Texto para leitura ▸
* * * *
Nem a expulsão dos soldados de Cristo empreendida por Pombal, em meados do século XVIII, nem suas reformas ou mesmo as outras propostas de modificação da educação do século seguinte produziram qualquer mudança significativa na estrutura das relações de poder no Brasil. Salvo raras exceções, o povo seguia assistindo, bestializado, sem entender o que acontecia, até porque percebiam que, da colônia à independência e depois à República, nada os tiraria de suas condições marginais nos contextos sociais e também históricos.

No âmbito da educação, o século XX trouxe uma série de propostas de reforma, sendo o movimento escolanovista digno de nota. Um de seus principais nomes, Anísio Teixeira, considerava que “A educação como processo exclusivo de formação de uma elite, quando se mantém a grande maioria da população em estado de analfabetismo e ignorância é algo que compromete a soberania do povo por meio da democracia; e para que isso aconteça, é preciso fortalecer a escola pública”.
* * * *
Dados disponíveis ▸

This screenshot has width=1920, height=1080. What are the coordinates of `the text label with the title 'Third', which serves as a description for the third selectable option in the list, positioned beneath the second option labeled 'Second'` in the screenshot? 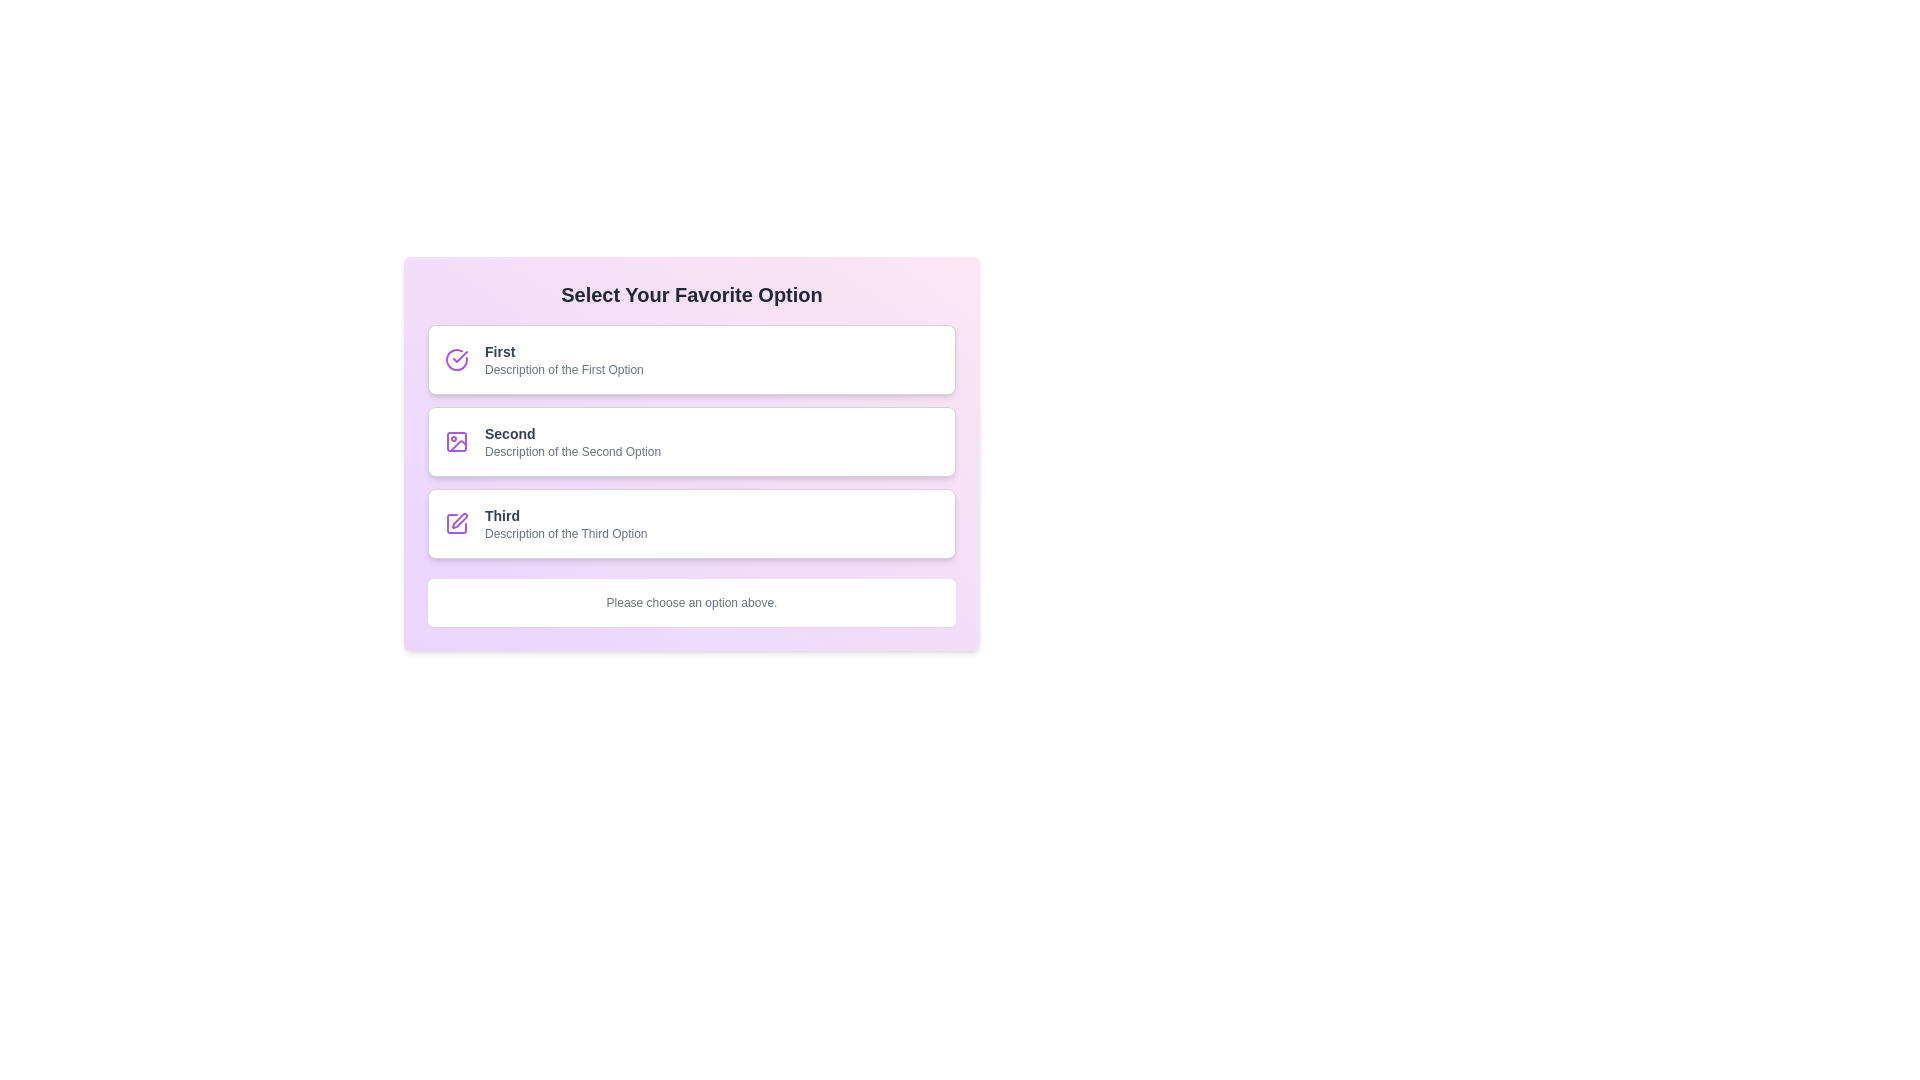 It's located at (565, 523).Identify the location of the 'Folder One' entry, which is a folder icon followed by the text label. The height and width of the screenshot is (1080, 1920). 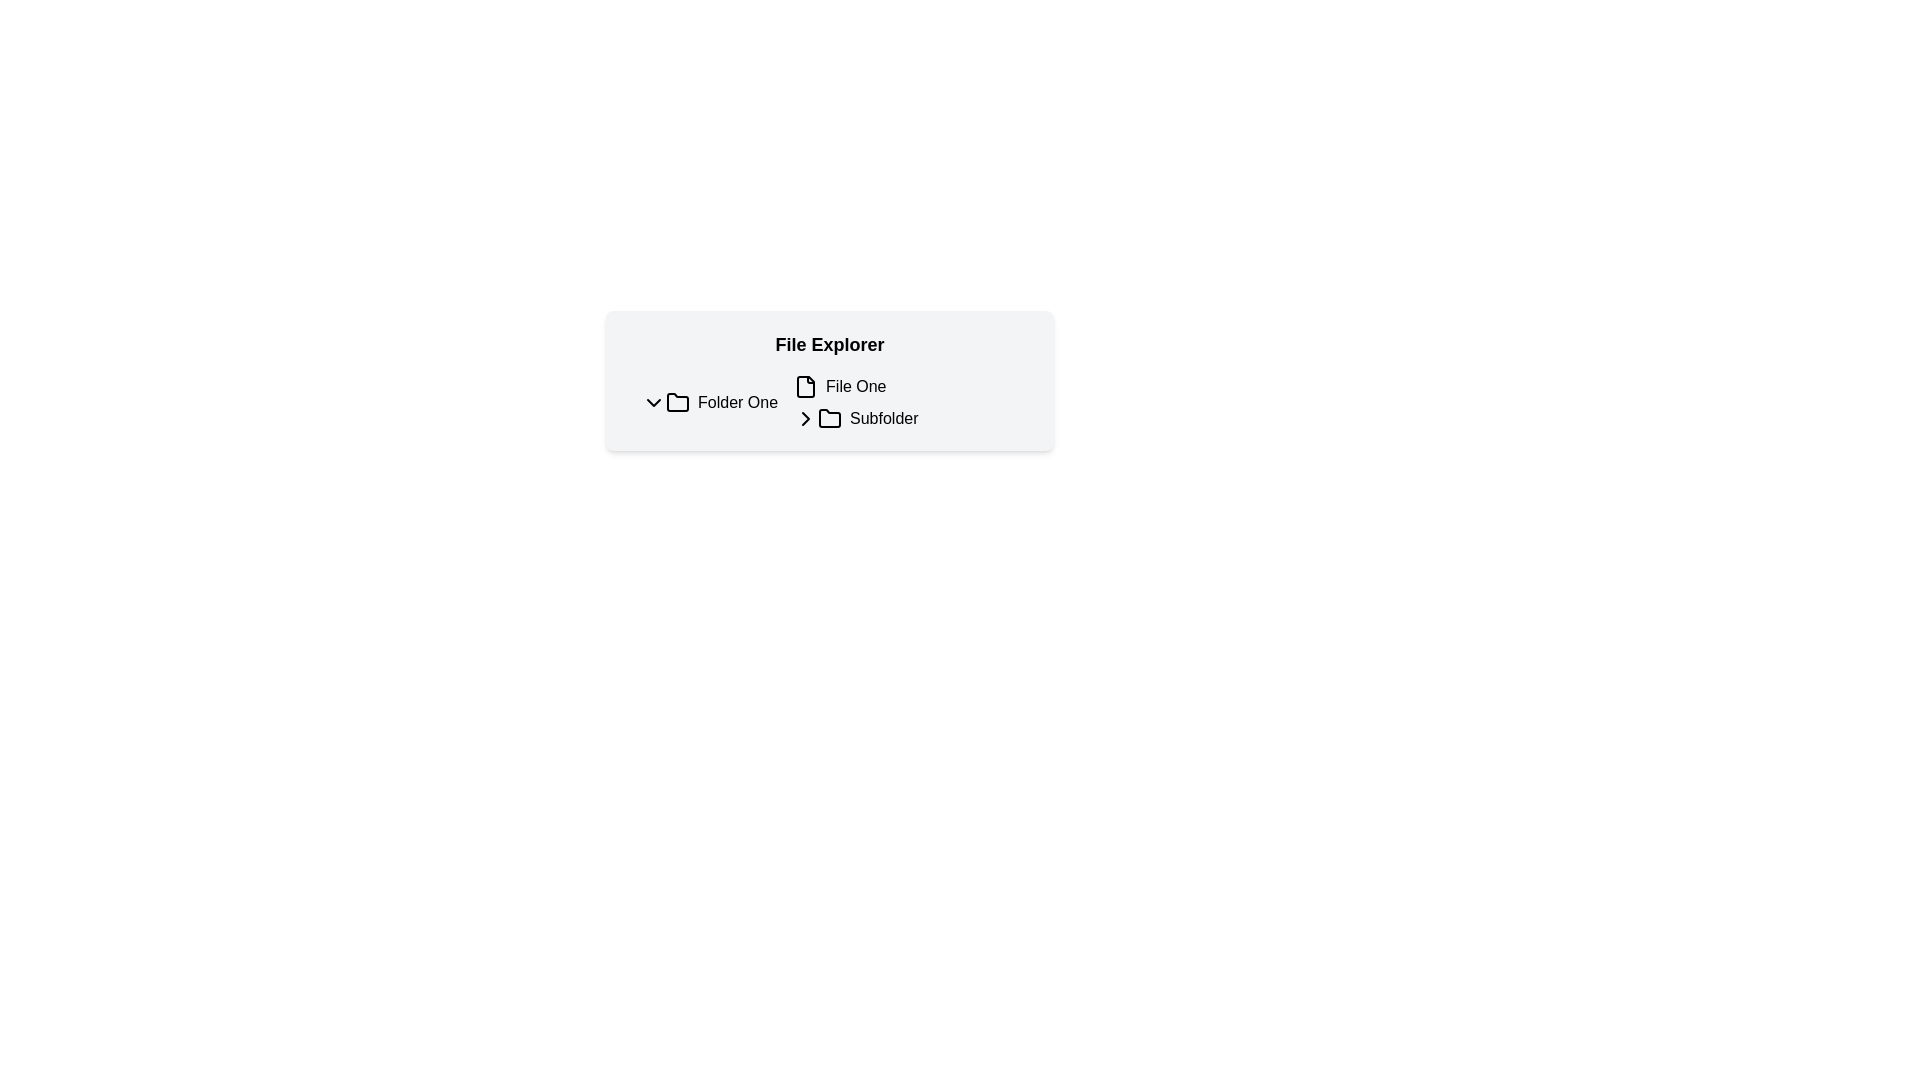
* * * *
Problema curto 1 ▸ Extraia do texto sobre a educação no Brasil o trecho que começa nas palavras "Nem a expulsão" e vai até "e também históricos.", copiando-o sem nenhuma alteração.
Problema curto 2 ▸ Prossiga o texto sobre a educação no Brasil, escrevendo a continuação logo após a última frase apresentada.

Resultado 1 ▸
Nem a expulsão dos soldados de Cristo empreendida por Pombal, em meados do século XVIII, nem suas reformas ou mesmo as outras propostas de modificação da educação do século seguinte produziram qualquer mudança significativa na estrutura das relações de poder no Brasil. Salvo raras exceções, o povo seguia assistindo, bestializado, sem entender o que acontecia, até porque percebiam que, da colônia à independência e depois à República, nada os tiraria de suas condições marginais nos contextos sociais e também históricos.

Resultado 2 ▸
Um pensamento que traduzia muito das motivações dos reformadores escolanovistas. No entanto, as mais profundas mudanças seriam determinadas pelos interesses de Getúlio Vargas, um ditador carismático que fazia o povo pensar que a conquista de seus direitos na verdade eram concessões do “velhinho bonachão”. Seus interesses, naturalmente, iam ao encontro das vontades de uma parte emergente das elites brasileiras, que almejavam transformar a  economia nacional de agroexportadora para industrial. É nessa época que são criados os ensinos técnicos para que se formem indivíduos aptos tão somente a atuar no mercado de trabalho e na indústria. O ensino técnico, sabemos, não busca o despertar de reflexões sobre a realidade dos alunos, a construção de sua autonomia, de outro modelo de cidadania, tampouco de críticas ao sistema. Nesse contexto, advém a constatação de Darcy Ribeiro, ao olhar para o passado, para o presente e para o futuro da educação de que “a crise educacional no Brasil, na verdade não é uma crise, mas um projeto de poder”.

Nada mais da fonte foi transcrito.